Par un courrier qui lui a été notifié le 5 janvier 2026 par la voie de l’application Télérecours, l’association requérante a été invitée à régulariser sa requête en produisant, dans un délai de quinze jours, ladite décision du 17 novembre 2025 ou, à défaut, tout élément établissant les démarches entreprises en vue d’en obtenir la communication. Aucune régularisation n’étant parvenue au tribunal dans le délai imparti, échu le 21 janvier 2026, la requête de l’Association montreuilloise pour la santé bucco-dentaire pour tous est manifestement irrecevable et doit être rejetée pour ce motif, en toutes ses conclusions.


ORDONNE :


Article 1er : La requête de l’Association montreuilloise pour la santé bucco-dentaire pour tous est rejetée.

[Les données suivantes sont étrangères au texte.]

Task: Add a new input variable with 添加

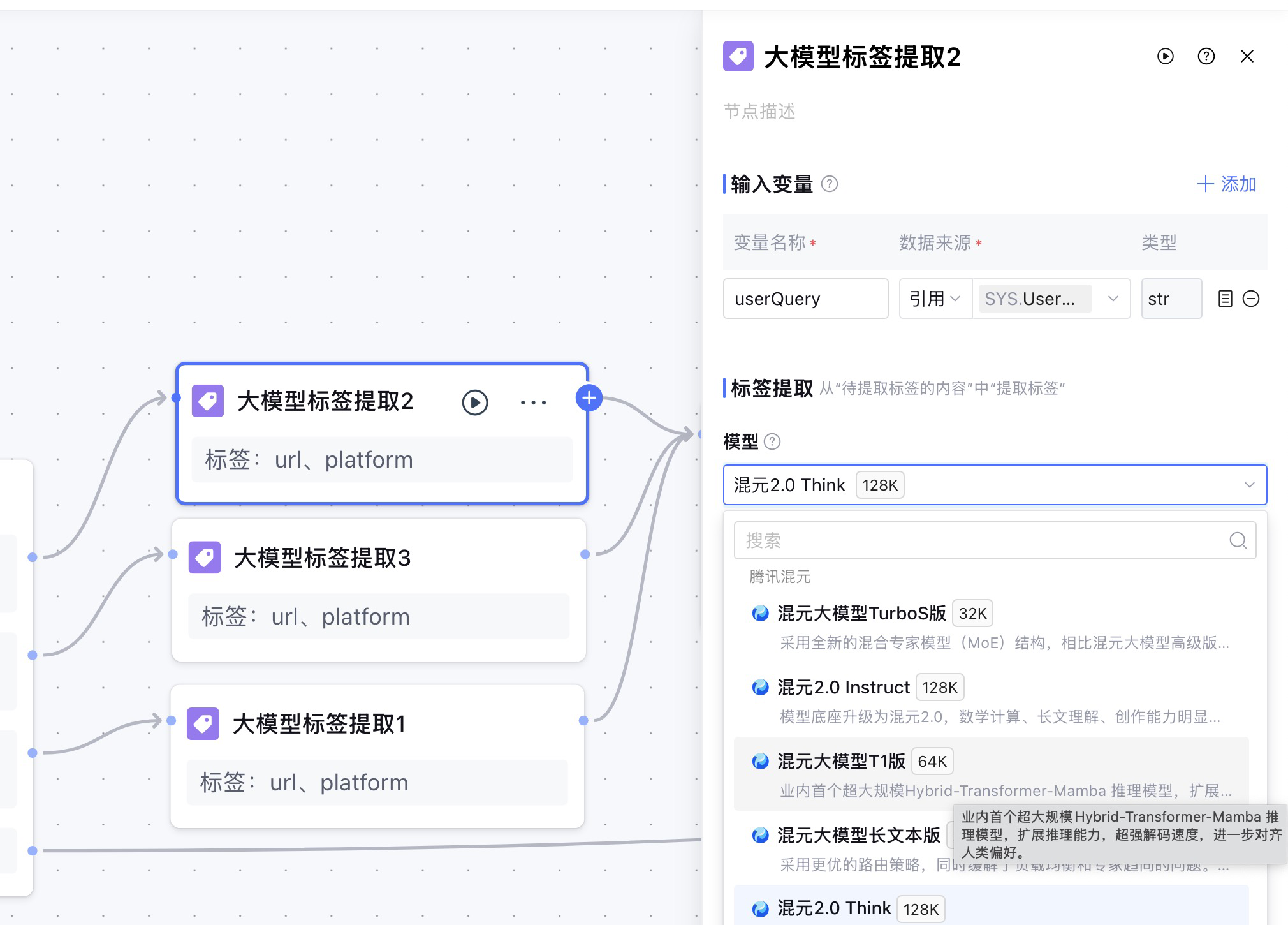Action: tap(1226, 184)
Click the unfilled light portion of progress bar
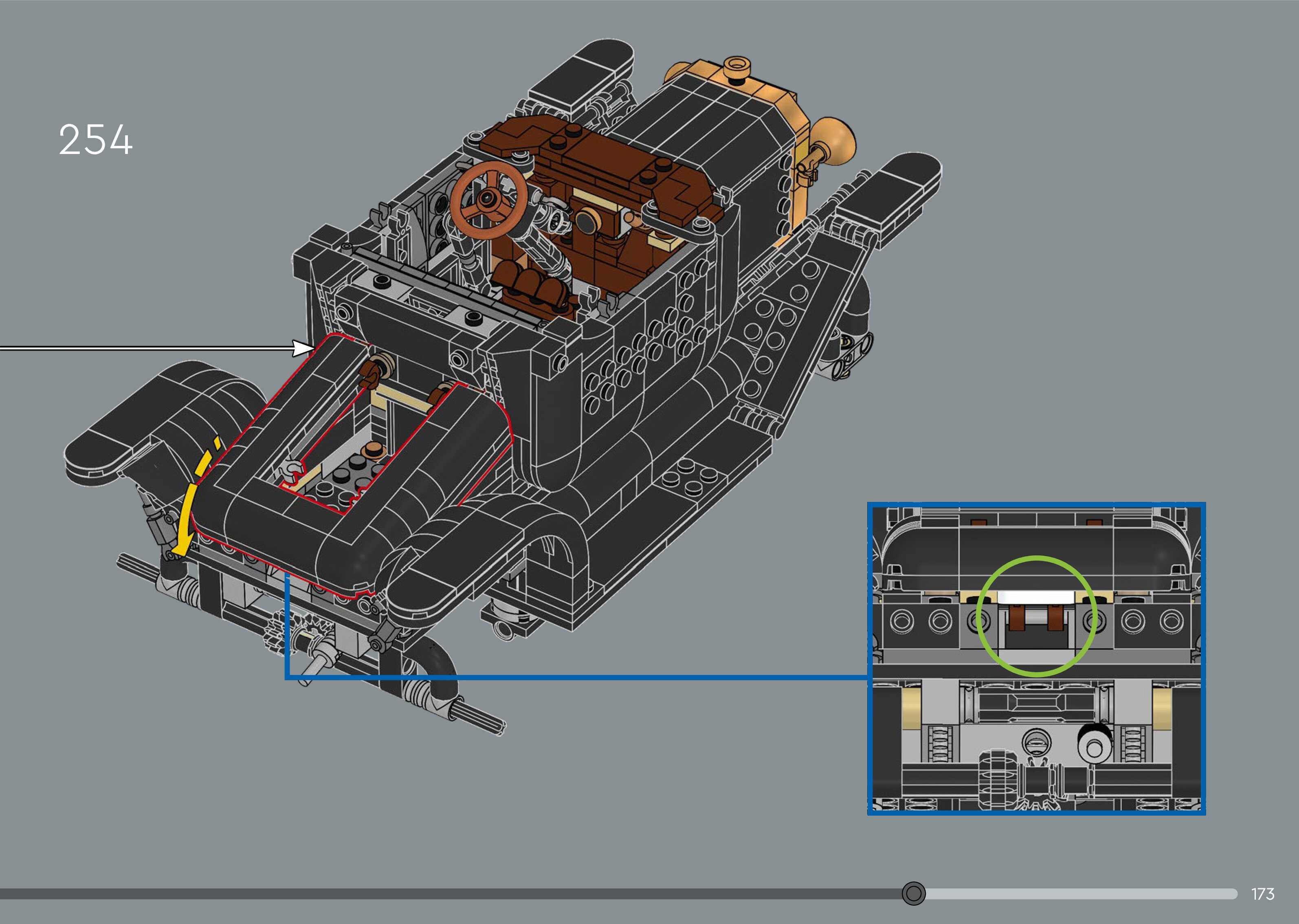This screenshot has height=924, width=1299. (x=1081, y=894)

Article 2 : La présente ordonnance sera notifiée à l’Association montreuilloise pour la santé bucco-dentaire pour tous et à la caisse primaire d’assurance maladie de la Seine-Saint-Denis.

Fait à Montreuil, le 11 février 2026.


Le président de la 5e chambre,



J.-F. Baffray


La République mande et ordonne au ministre de la santé, des familles, de l’autonomie et des personnes handicapées en ce qui le concerne ou à tous commissaires de justice à ce requis en ce qui concerne les voies de droit commun contre les parties privées, de pourvoir à l’exécution de la présente décision.